The frontline of conservation: how Indigenous guardians are reinforcing sovereignty and science on their lands
Indigenous land defenders often patrol large tracts of land and coast that don't otherwise receive sufficient monitoring from governments. This fascinating article from the Narwhal highlights how Indigenous guardians are leading efforts to catch poachers, document species, and save lives along the coast of British Columbia - all while filling major gaps in knowledge and conservation. This resource can help you to understand the immense (and unique) value that Indigenous communities provide towards protecting natural spaces, and the importance of supporting these efforts as well as Indigenous sovereignty and self-determination.

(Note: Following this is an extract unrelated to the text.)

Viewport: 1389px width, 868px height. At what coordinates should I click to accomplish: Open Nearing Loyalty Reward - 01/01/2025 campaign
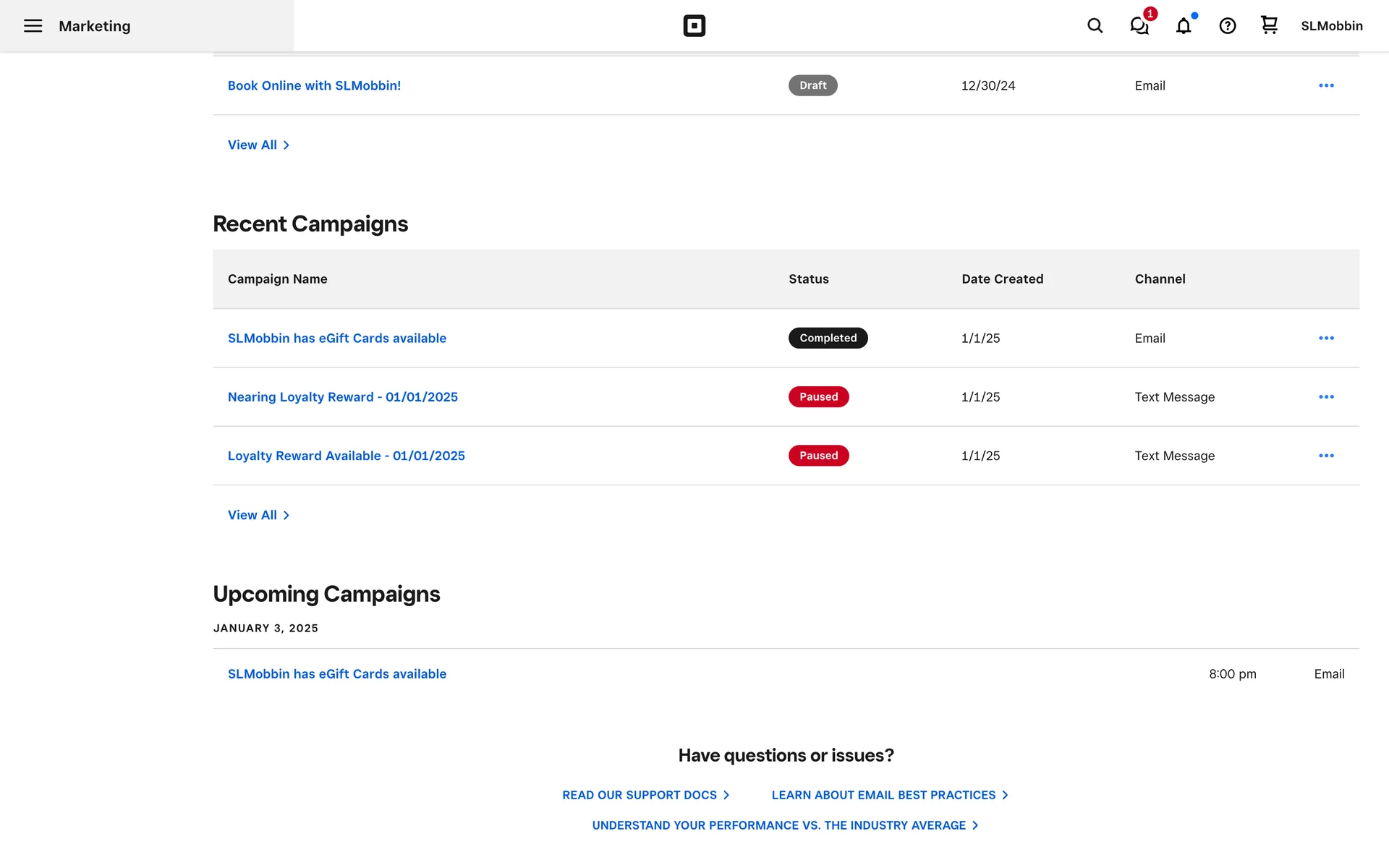pos(342,397)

This article from National Geographic can help you understand the novel and increasingly important concept of legal rights for nature. It begins with an example of a Canadian river that has been granted legal personhood, which means it has been appointed a guardian who will advocate on the river’s behalf and protect it from human impacts. The article explains how legal rights for nature bridges Western and Indigenous legal systems and reconceptualises the relationship between people and rivers or forests. It also explains how non-extractive industry such as tourism can support reconciliation and become an alternative income source for local communities in protected areas. These insights may be most useful to sustainability and community relations teams interested in learning how legal rights for nature may affect their operations and value chain activities.